→ **TASK GOAL**
Starting at the first line of the material below, retype each line exactly until you reach the line with "Screen dimensions: 543x254", which is also included; pictures stay out.

→ **DATA TO PROCESS**
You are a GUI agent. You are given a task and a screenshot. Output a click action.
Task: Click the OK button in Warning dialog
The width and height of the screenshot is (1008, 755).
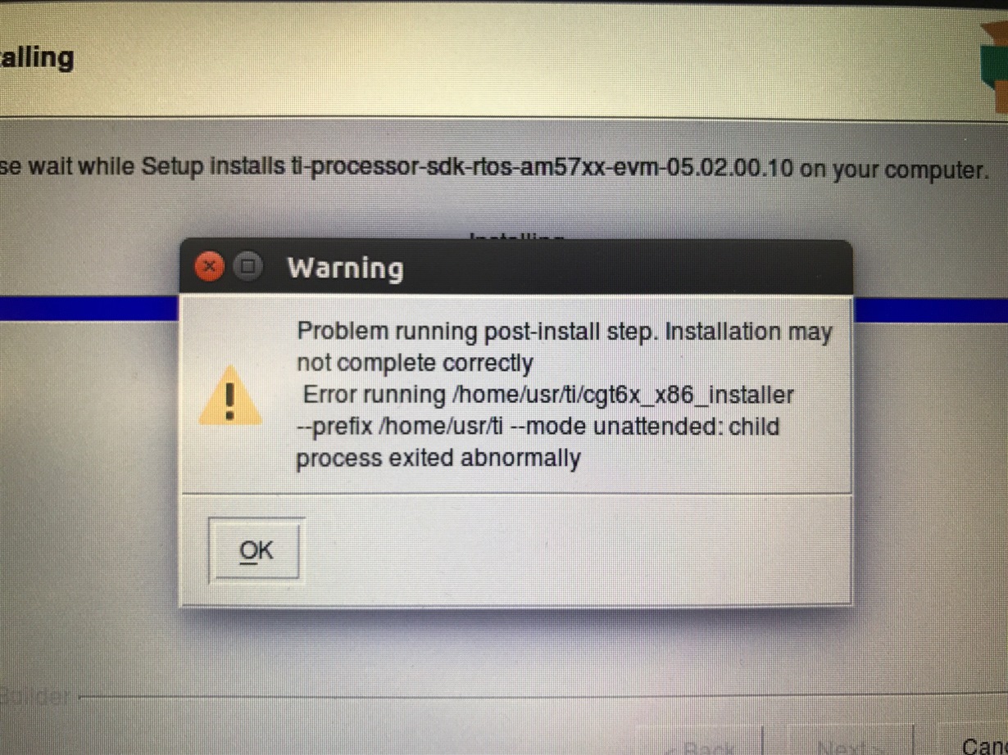tap(255, 550)
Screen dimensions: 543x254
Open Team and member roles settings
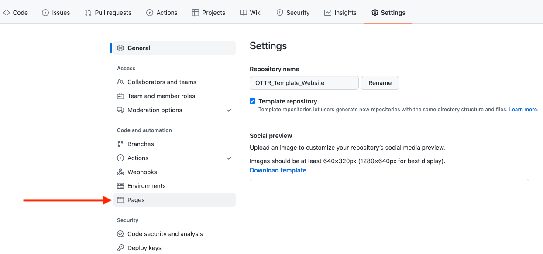(x=161, y=96)
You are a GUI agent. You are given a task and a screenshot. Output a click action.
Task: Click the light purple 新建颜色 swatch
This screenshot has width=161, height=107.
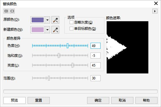coord(38,30)
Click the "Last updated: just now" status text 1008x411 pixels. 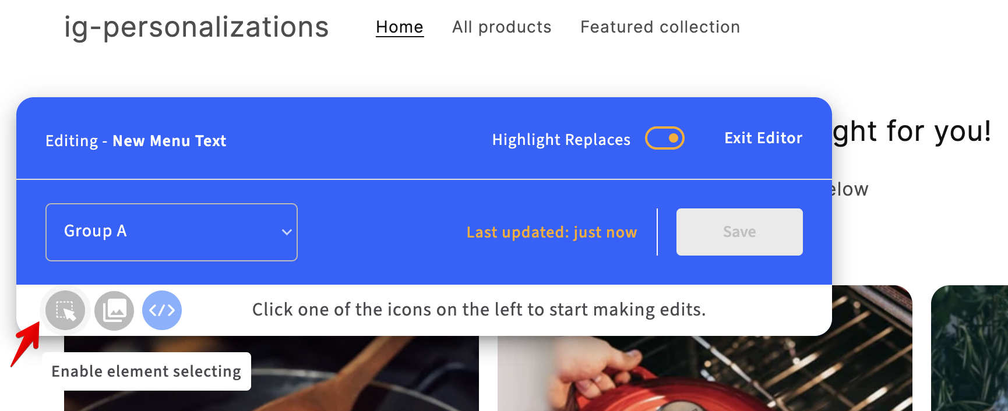[552, 232]
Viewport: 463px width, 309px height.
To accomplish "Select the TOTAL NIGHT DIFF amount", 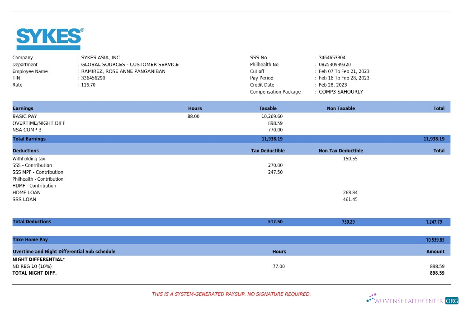I will tap(437, 273).
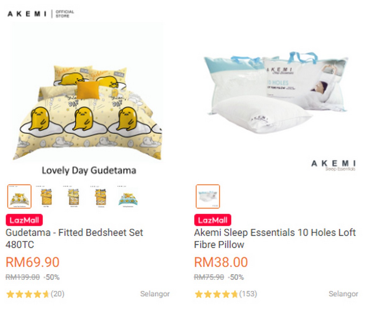Click the AKEMI Sleep Essentials watermark logo

pyautogui.click(x=334, y=165)
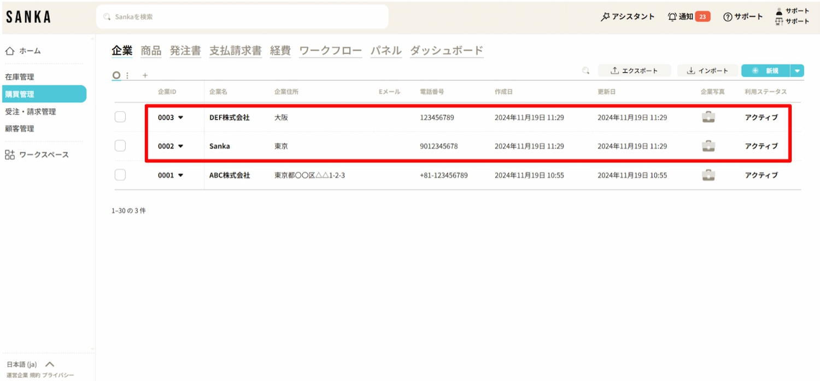Click the table search magnifier icon

coord(585,71)
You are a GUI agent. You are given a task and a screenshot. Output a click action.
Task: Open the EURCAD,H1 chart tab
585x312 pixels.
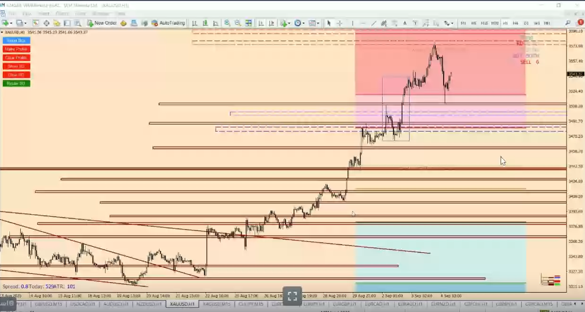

→ **ANSWER SPACE**
You are a GUI agent. You are given a task and a screenshot. Output a click action.
Task: Click the OK button in Warning dialog
The width and height of the screenshot is (1008, 755).
tap(255, 550)
Screen dimensions: 543x254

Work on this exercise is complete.